- **Entries for finding words and elements**:
^^^^^^^^
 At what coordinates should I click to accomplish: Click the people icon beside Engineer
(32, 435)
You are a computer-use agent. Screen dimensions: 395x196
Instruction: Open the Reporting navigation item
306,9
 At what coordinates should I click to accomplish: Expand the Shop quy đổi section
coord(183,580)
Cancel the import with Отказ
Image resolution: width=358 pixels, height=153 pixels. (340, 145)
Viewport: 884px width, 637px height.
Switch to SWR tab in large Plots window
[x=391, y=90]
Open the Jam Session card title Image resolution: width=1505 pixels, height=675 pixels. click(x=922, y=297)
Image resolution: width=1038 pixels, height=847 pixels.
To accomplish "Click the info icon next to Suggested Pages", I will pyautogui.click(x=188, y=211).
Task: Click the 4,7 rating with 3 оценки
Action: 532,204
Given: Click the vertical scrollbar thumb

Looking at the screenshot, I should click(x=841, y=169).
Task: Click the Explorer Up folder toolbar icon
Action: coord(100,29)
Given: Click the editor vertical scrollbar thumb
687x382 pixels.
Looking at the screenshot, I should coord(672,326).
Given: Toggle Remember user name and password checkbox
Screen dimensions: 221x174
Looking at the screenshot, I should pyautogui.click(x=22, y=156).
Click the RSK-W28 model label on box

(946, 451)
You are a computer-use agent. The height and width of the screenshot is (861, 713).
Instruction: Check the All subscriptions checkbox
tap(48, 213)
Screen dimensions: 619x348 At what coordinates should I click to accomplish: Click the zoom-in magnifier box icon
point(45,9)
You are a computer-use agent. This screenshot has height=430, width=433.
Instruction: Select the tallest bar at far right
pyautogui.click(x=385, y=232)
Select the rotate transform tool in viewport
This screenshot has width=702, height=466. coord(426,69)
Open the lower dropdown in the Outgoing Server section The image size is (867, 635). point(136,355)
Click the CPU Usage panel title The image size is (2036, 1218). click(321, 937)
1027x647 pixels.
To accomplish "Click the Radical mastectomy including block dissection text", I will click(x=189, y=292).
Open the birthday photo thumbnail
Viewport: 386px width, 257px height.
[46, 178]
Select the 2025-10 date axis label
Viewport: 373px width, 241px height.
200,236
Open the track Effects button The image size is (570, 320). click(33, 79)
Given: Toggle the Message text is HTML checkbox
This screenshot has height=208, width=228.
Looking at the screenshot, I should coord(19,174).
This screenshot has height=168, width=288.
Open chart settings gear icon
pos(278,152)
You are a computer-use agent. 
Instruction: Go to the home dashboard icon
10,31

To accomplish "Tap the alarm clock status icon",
^^^^^^^^
- **STATED EXERCISE**:
Reproduce all of the records above word for word, keeping every line as it appears.

- **EXERCISE RESPONSE**:
 At what coordinates should I click to accomplish: Click the people icon beside Engineer
(32, 435)
You are a computer-use agent. Screen dimensions: 395x196
Instruction: Open the Reporting navigation item
306,9
 At what coordinates should I click to accomplish: Expand the Shop quy đổi section
coord(183,580)
Cancel the import with Отказ
Image resolution: width=358 pixels, height=153 pixels. (340, 145)
Viewport: 884px width, 637px height.
Switch to SWR tab in large Plots window
[x=391, y=90]
Open the Jam Session card title Image resolution: width=1505 pixels, height=675 pixels. click(x=922, y=297)
Image resolution: width=1038 pixels, height=847 pixels.
To accomplish "Click the info icon next to Suggested Pages", I will pyautogui.click(x=188, y=211).
Task: Click the 4,7 rating with 3 оценки
Action: 532,204
Given: Click the vertical scrollbar thumb

Looking at the screenshot, I should click(x=841, y=169).
Task: Click the Explorer Up folder toolbar icon
Action: coord(100,29)
Given: Click the editor vertical scrollbar thumb
687x382 pixels.
Looking at the screenshot, I should coord(672,326).
Given: Toggle Remember user name and password checkbox
Screen dimensions: 221x174
Looking at the screenshot, I should pyautogui.click(x=22, y=156).
Click the RSK-W28 model label on box

(946, 451)
You are a computer-use agent. The height and width of the screenshot is (861, 713).
Instruction: Check the All subscriptions checkbox
tap(48, 213)
Screen dimensions: 619x348 At what coordinates should I click to accomplish: Click the zoom-in magnifier box icon
point(45,9)
You are a computer-use agent. This screenshot has height=430, width=433.
Instruction: Select the tallest bar at far right
pyautogui.click(x=385, y=232)
Select the rotate transform tool in viewport
This screenshot has width=702, height=466. coord(426,69)
Open the lower dropdown in the Outgoing Server section The image size is (867, 635). point(136,355)
Click the CPU Usage panel title The image size is (2036, 1218). click(321, 937)
1027x647 pixels.
To accomplish "Click the Radical mastectomy including block dissection text", I will click(x=189, y=292).
Open the birthday photo thumbnail
Viewport: 386px width, 257px height.
[46, 178]
Select the 2025-10 date axis label
Viewport: 373px width, 241px height.
200,236
Open the track Effects button The image size is (570, 320). click(33, 79)
Given: Toggle the Message text is HTML checkbox
This screenshot has height=208, width=228.
Looking at the screenshot, I should coord(19,174).
This screenshot has height=168, width=288.
Open chart settings gear icon
pos(278,152)
You are a computer-use agent. 
Instruction: Go to the home dashboard icon
10,31

To accomplish "Tap the alarm clock status icon",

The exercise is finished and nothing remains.